Serie TV > The Mentalist
Segui la storia  |       
Autore: ilovebooks3    17/06/2014    1 recensioni
La storia ripercorre l'episodio 6x22, raccontato dal punto di vista dei due protagonisti.
Genere: Introspettivo, Romantico | Stato: completa
Tipo di coppia: Het | Personaggi: Patrick Jane, Teresa Lisbon | Coppie: Jane/Lisbon
Note: Missing Moments | Avvertimenti: Spoiler!
Capitoli:
 <<    >>
Per recensire esegui il login o registrati.
Dimensione del testo A A A
“It’s too late.” (T. Lisbon)
 
Ci siamo. Tra poco l’aereo partirà. Non vedo l’ora. Eppure questo spiacevole peso sullo stomaco non mi lascia in pace.
Guardo fuori dal finestrino. Buio. Come il mio umore.
Intravedo con la coda dell’occhio destro una figura che sta percorrendo il corridoio. Si avvicina. Una figura familiare.

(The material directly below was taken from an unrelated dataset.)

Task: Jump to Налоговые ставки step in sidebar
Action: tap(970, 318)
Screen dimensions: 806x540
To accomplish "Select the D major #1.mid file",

Mi giro di scatto. E’ l’istinto a guidarmi.
E’ lui. Jane. Proprio qui davanti a me.
Impossibile. Sicuramente è un’allucinazione. Quel mentalista da strapazzo governa il mio cervello, ormai.
«Eccoti», mi dice. Quindi l’allucinazione parla anche. Forse, perché non è affatto un’allucinazione.
E’ davvero lui. Sconvolto come non l’ho mai visto. Ha perfino mezza camicia fuori dai pantaloni, e non è da lui non essere impeccabile. Ha l’aria di chi ha fatto una bella corsa per arrivare fin qui.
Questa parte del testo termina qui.